Tuesday October 18, 2016. 03:30 pm. IBS, room 155
My research has been particularly focused on how spatial processes and relations of social movement practices are manifested across a variety of scales; how the particularities of specific places influence the character and emergence of various forms of conflict; how social movement practices are constitutive of different relationships to space; how social movement behaviours and practices are symbolically and materially mediated through discourses and images created by the social movements themselves and by the mass media; and the operational logics of social movement networks. My research here has taken two distinct paths. First, it has focused upon peasant movements resisting destructive neoliberal development in the Global South.

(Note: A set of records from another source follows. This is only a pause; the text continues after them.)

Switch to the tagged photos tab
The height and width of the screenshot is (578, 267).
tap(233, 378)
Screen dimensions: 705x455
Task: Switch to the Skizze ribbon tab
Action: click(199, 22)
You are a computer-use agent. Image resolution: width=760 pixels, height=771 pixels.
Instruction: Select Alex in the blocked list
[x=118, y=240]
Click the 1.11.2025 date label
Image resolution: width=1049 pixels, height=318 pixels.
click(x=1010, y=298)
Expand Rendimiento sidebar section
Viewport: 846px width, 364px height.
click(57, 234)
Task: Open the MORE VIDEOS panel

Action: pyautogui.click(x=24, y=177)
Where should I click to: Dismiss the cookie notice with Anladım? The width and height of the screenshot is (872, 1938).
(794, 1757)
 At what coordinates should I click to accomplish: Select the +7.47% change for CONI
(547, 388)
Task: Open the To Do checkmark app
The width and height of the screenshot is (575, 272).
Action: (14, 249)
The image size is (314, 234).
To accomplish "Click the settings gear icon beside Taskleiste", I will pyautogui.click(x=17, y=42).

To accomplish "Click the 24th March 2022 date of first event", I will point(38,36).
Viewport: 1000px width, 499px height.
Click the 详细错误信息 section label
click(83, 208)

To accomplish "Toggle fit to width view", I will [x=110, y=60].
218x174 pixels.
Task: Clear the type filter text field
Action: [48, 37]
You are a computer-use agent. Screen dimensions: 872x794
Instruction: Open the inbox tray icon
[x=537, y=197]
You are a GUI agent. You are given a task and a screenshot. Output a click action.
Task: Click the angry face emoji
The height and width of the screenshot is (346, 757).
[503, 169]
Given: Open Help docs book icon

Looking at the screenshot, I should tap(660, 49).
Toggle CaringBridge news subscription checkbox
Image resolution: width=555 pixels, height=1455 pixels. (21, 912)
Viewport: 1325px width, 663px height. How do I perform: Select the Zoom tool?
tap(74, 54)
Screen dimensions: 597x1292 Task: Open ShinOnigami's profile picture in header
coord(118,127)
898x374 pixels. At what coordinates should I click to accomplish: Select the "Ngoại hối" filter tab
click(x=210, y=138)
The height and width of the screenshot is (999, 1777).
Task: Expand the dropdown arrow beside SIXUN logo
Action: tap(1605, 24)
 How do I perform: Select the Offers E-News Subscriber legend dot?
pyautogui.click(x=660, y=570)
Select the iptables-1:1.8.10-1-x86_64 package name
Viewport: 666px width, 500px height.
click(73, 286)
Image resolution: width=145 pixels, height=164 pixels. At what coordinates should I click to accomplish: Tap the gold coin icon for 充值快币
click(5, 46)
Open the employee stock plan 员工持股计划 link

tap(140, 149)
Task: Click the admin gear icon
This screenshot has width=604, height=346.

My research has incorporated the political economy of development in South Asia (particularly, India, Nepal and Bangladesh); the role of multinational and transnational organisations in the development process; the economic, political, ecological and cultural effects of development upon societies at the national, regional and local levels; the popular response to this process in the form of social movements; the mediation of social movement agency by the specifics of place; and the identities created by those engaged in resistance practices.
My research has encompassed: (i) deforestation in the Himalayan foothills of Uttar Pradesh, India; (ii) development and displacement of communities in Orissa, India; (iii) tourism development in Goa, India; (iv) development of dams in the Narmada valley, Madhya Pradesh, India; (v) the practices of global justice networks as articulated by social movements in India, Nepal, Bangladesh, Sri Lanka, Thailand, and Borneo; (vi) climate change and food sovereignty in Bangladesh and Nepal; (vii) climate justice practices and discourses (in UK, Europe, Asia, and South Africa).